SIGNIFICANCE: Glutaredoxins are ubiquitous small thiol proteins of the thioredoxin-fold superfamily. Two major groups are distinguished based on their active sites: the dithiol (2-C-Grxs) and the monothiol (1-C-Grxs) glutaredoxins with a CXXC and a CXXS active site motif, respectively. Glutaredoxins are involved in cellular redox and/or iron sulfur metabolism. Usually their functions are closely linked to the glutathione system. Trypanosomatids, the causative agents of several tropical diseases, rely on trypanothione as principal low molecular mass thiol, and their glutaredoxins readily react with the unique bis(glutathionyl) spermidine conjugate. RECENT ADVANCES: Two 2-C-Grxs and three 1-C-Grxs have been identified in pathogenic trypanosomatids. The 2-C-Grxs catalyze the reduction of glutathione disulfide by trypanothione and display reductase activity towards protein disulfides, as well as protein-glutathione mixed disulfides.

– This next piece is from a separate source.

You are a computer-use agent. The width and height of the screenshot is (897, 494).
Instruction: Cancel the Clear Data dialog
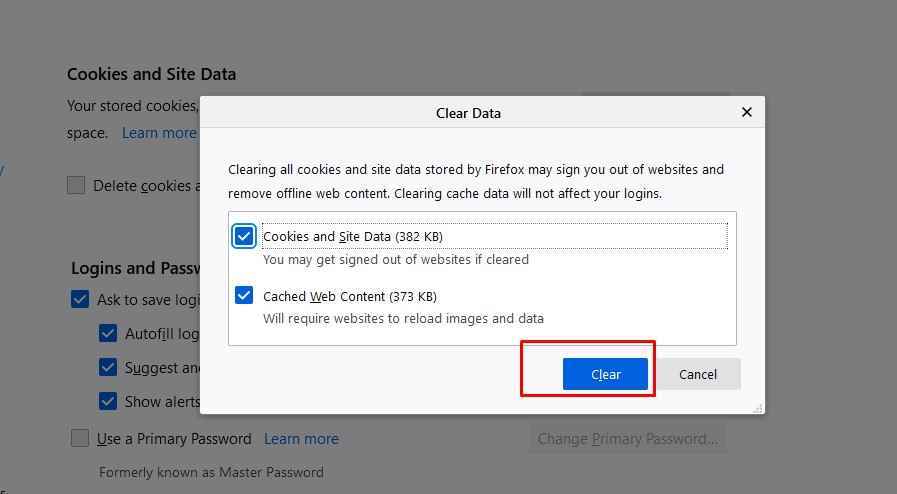[698, 375]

In vitro, all three 1-C-Grxs as well as the cytosolic 2-C-Grx of Trypanosoma brucei can complex an iron-sulfur cluster. Recently the structure of the 1-C-Grx1 has been solved by NMR spectroscopy. The structure is very similar to those of other 1-C-Grxs, with some differences in the loop containing the conserved cis-Pro and the surface charge distribution. CRITICAL ISSUES: Although four of the five trypanosomal glutaredoxins proved to coordinate an iron-sulfur cluster in vitro, the physiological role of the mitochondrial and cytosolic proteins, respectively, has only started to be unraveled. FUTURE DIRECTIONS: The use of trypanothione by the glutaredoxins has established a novel role for this parasite-specific dithiol. Future work should reveal if these differences can be exploited for the development of novel antiparasitic drugs.